Please return all of the data exactly as written.

(Stored data)

┄┄┄┄┄┄

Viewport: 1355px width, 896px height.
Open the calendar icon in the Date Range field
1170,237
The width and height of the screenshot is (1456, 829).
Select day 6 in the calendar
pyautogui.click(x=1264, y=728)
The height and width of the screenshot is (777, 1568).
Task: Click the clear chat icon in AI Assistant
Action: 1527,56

┄┄┄┄┄┄

Written solution
Viewport: 1355px width, 896px height.
Open the calendar icon in the Date Range field
1170,237
The width and height of the screenshot is (1456, 829).
Select day 6 in the calendar
pyautogui.click(x=1264, y=728)
The height and width of the screenshot is (777, 1568).
Task: Click the clear chat icon in AI Assistant
Action: 1527,56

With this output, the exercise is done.